--- MATERIALS PROVIDED Enclosed Below ---

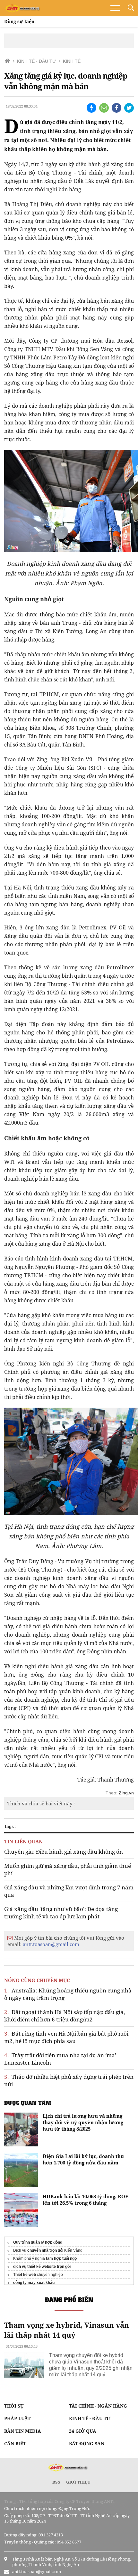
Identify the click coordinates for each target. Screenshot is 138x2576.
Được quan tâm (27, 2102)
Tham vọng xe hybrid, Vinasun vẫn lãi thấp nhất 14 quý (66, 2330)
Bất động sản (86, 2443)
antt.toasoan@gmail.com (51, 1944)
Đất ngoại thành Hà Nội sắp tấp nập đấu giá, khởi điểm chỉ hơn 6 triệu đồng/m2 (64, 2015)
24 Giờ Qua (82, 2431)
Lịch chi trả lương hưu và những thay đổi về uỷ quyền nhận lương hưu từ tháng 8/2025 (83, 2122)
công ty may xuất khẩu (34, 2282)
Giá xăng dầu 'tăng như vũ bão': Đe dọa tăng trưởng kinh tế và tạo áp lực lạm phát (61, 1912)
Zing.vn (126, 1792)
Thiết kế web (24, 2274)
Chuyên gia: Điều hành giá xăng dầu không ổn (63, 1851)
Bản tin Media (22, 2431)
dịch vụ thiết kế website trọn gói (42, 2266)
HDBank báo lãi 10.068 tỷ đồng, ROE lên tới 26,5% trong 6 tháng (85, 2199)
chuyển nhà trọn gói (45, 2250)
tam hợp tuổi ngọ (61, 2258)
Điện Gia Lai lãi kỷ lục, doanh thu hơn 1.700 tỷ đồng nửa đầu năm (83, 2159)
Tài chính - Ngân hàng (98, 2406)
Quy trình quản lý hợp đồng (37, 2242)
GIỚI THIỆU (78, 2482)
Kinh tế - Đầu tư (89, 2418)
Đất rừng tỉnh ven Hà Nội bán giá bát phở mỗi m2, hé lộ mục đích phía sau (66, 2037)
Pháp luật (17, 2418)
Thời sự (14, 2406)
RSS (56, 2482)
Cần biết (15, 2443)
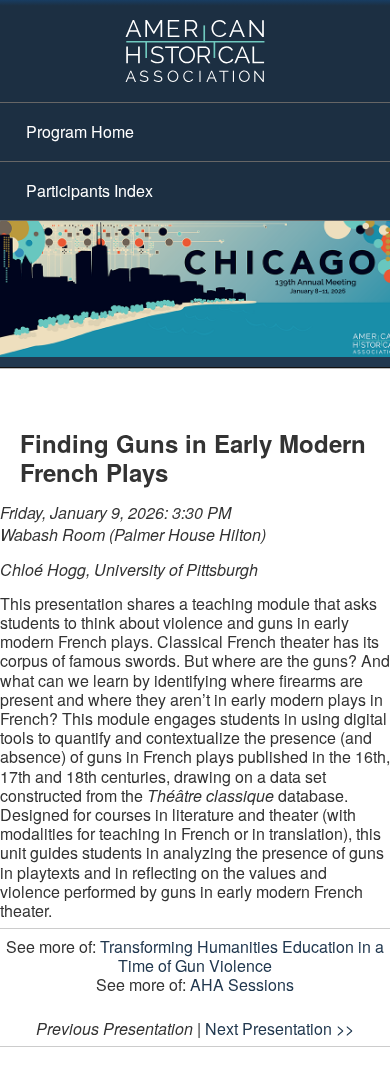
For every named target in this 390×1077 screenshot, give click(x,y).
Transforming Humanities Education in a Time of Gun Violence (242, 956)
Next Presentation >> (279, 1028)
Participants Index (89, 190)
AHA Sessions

--- End of Enclosed MATERIALS PROVIDED ---
--- MATERIALS PROVIDED Enclosed Below ---

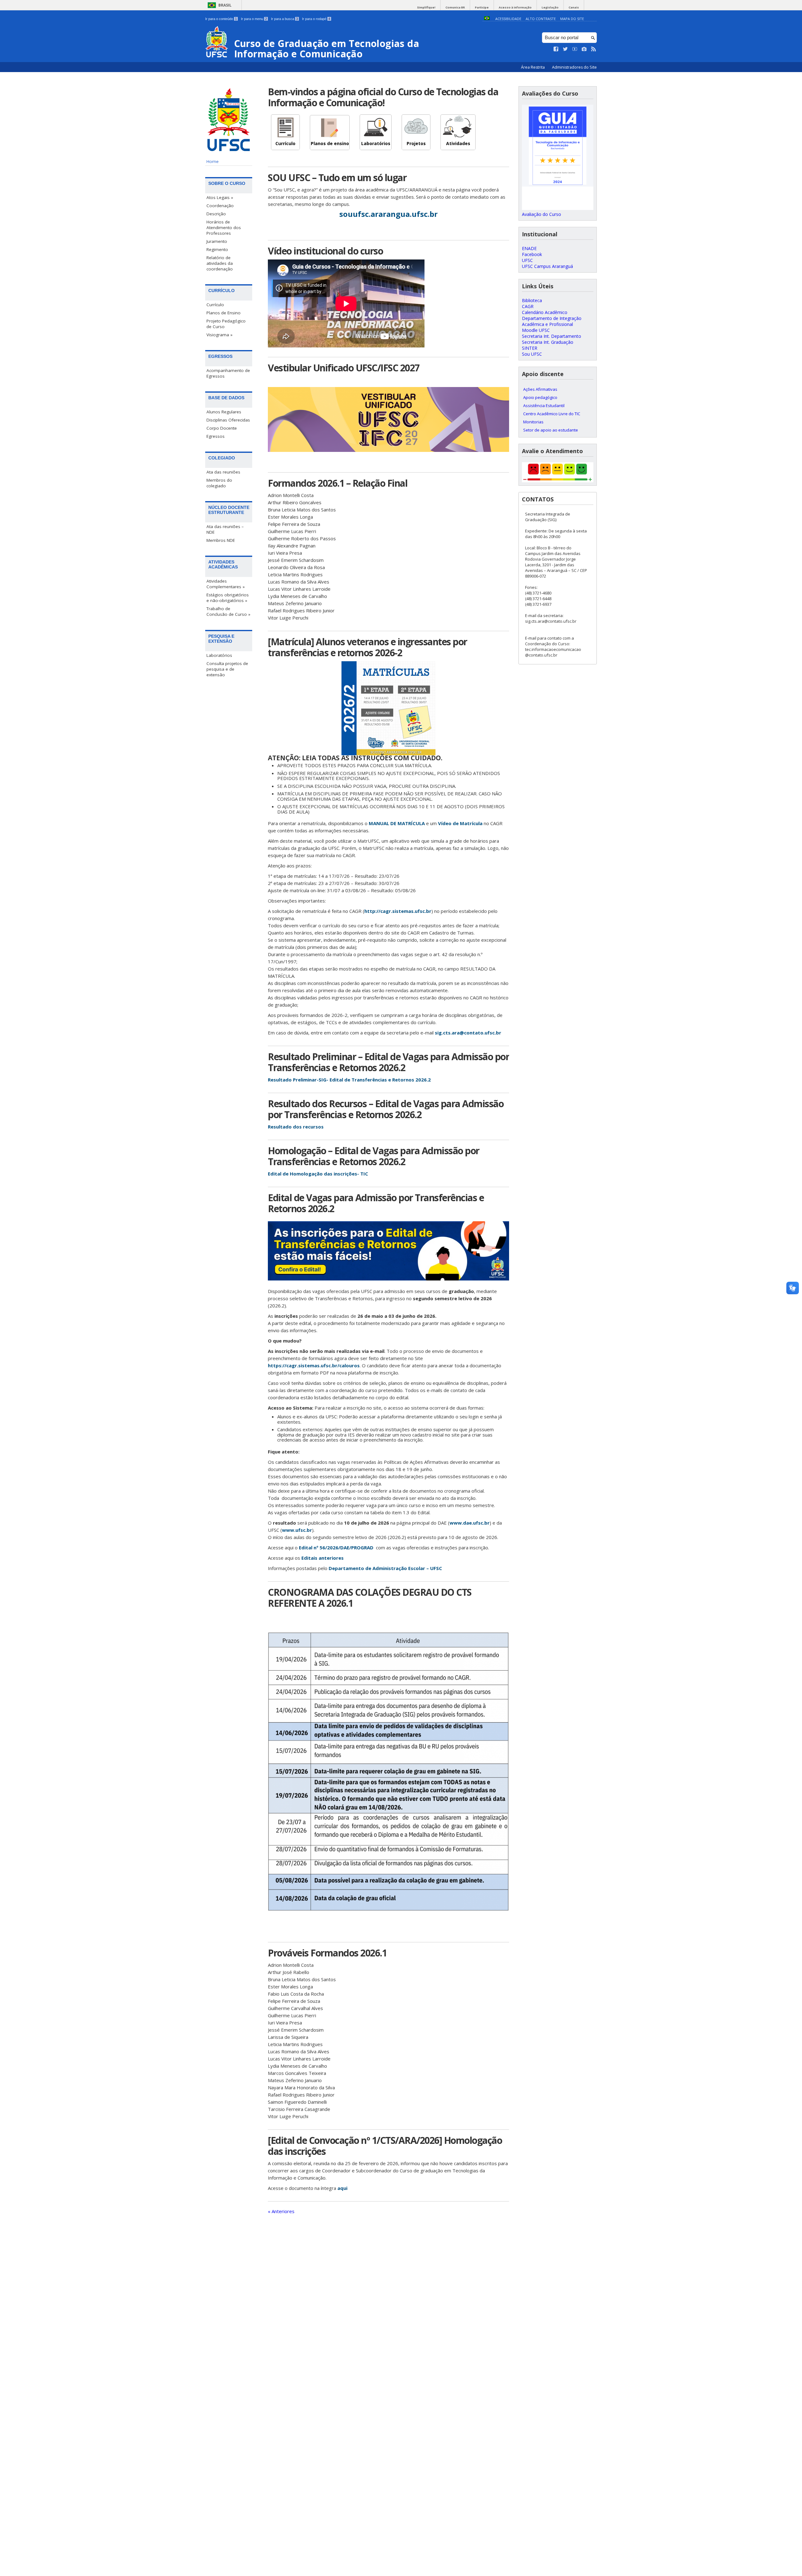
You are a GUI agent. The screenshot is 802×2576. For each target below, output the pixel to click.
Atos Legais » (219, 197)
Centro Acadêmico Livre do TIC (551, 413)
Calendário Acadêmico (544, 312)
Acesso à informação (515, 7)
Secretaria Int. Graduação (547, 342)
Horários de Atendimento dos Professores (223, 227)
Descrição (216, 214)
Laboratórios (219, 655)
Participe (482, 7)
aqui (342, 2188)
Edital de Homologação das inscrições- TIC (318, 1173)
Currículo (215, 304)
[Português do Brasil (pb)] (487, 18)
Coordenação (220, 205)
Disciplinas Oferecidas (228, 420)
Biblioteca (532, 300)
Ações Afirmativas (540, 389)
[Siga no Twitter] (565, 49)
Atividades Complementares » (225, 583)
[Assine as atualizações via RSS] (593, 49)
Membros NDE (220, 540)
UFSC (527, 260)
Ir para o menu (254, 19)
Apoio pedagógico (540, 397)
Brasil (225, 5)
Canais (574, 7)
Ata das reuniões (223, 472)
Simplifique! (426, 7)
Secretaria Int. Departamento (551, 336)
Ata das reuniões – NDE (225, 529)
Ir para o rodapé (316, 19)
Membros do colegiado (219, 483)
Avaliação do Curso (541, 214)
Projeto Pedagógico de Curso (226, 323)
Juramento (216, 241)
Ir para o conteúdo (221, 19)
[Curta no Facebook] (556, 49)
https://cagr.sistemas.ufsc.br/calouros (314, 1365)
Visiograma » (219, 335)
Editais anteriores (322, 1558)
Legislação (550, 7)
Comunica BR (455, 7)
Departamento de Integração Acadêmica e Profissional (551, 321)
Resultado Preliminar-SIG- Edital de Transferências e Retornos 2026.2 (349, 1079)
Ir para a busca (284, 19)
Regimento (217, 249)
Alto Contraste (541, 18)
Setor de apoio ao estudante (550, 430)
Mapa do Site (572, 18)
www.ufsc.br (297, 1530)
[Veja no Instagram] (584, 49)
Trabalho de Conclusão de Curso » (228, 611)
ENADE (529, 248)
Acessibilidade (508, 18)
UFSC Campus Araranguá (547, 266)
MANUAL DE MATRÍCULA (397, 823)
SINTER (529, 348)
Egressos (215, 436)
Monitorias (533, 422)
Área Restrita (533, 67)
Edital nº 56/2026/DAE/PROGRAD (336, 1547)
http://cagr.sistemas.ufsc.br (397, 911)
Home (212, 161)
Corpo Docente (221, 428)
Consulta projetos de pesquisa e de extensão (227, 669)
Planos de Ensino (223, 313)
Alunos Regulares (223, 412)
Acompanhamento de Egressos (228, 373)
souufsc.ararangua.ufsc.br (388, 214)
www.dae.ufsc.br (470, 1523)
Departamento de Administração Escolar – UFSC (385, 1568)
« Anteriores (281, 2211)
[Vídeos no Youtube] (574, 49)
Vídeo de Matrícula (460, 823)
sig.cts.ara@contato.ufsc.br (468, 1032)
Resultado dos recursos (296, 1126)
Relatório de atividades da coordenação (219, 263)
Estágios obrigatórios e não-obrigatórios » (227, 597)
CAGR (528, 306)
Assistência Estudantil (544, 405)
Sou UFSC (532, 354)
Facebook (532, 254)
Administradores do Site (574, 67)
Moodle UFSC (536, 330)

--- End of Enclosed MATERIALS PROVIDED ---
--- MATERIALS PROVIDED Enclosed Below ---

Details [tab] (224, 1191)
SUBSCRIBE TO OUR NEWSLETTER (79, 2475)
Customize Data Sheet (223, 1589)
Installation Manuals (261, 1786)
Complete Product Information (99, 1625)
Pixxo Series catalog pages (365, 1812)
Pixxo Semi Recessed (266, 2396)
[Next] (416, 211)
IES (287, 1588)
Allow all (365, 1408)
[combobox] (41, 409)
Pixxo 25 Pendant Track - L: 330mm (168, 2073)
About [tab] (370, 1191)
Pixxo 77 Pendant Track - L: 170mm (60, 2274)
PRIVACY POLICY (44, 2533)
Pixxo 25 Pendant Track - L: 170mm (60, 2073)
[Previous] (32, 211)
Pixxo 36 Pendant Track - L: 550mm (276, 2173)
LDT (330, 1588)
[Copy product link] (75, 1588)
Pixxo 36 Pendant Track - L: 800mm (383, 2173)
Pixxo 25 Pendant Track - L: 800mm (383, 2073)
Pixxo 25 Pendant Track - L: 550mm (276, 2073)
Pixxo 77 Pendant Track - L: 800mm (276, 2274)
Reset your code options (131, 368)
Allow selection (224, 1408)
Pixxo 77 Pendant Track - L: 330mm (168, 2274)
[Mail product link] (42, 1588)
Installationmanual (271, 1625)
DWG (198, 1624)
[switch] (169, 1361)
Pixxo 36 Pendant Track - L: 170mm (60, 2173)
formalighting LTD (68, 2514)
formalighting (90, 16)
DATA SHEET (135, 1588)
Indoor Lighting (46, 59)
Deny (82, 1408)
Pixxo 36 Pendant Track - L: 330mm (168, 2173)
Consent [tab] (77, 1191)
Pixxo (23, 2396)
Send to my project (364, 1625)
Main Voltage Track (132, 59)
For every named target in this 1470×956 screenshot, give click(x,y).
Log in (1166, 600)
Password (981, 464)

--- End of Enclosed MATERIALS PROVIDED ---

Above are the records; from them, give again exactly the lines from the one containing "LDT (330, 1588)" to the one containing "Allow selection (224, 1408)", both lines included, and nothing more.

- **OUTPUT OF THE EXERCISE**
LDT (330, 1588)
[Copy product link] (75, 1588)
Pixxo 36 Pendant Track - L: 800mm (383, 2173)
Pixxo 25 Pendant Track - L: 800mm (383, 2073)
Pixxo 25 Pendant Track - L: 550mm (276, 2073)
Pixxo 77 Pendant Track - L: 800mm (276, 2274)
Reset your code options (131, 368)
Allow selection (224, 1408)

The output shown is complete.